**TASK DESCRIPTION**
Everything from the line that contains "427x240 pixels. At" to the end of the listing below, both ends included, is to be transcribed word for word, and nothing else.

**SUPPLIED RECORDS**
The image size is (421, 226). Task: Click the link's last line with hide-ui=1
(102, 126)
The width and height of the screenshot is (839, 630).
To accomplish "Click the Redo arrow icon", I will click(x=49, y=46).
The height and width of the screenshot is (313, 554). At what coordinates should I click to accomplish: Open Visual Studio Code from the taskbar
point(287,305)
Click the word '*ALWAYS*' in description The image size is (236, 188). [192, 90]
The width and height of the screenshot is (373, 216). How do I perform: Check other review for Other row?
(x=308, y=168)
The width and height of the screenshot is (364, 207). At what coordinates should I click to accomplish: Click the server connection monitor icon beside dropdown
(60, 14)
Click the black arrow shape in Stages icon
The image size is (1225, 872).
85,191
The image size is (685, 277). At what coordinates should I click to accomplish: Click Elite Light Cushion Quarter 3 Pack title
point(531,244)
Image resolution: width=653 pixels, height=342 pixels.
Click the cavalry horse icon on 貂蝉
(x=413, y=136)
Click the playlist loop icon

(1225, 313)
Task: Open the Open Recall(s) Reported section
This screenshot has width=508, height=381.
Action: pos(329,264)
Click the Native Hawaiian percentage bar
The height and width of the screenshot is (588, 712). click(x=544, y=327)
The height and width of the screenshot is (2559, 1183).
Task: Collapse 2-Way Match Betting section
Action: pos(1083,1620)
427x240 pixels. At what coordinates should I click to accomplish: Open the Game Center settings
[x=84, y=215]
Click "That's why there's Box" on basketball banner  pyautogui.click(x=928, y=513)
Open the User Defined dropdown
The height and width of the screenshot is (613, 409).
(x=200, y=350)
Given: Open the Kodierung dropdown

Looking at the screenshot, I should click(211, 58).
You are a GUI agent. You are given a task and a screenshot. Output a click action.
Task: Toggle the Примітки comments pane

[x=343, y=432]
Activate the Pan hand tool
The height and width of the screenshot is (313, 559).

**THE COMPLETED TASK**
427x240 pixels. At what coordinates should I click to accomplish: Open the Game Center settings
[x=84, y=215]
Click "That's why there's Box" on basketball banner  pyautogui.click(x=928, y=513)
Open the User Defined dropdown
The height and width of the screenshot is (613, 409).
(x=200, y=350)
Given: Open the Kodierung dropdown

Looking at the screenshot, I should click(211, 58).
You are a GUI agent. You are given a task and a screenshot. Output a click action.
Task: Toggle the Примітки comments pane

[x=343, y=432]
Activate the Pan hand tool
The height and width of the screenshot is (313, 559).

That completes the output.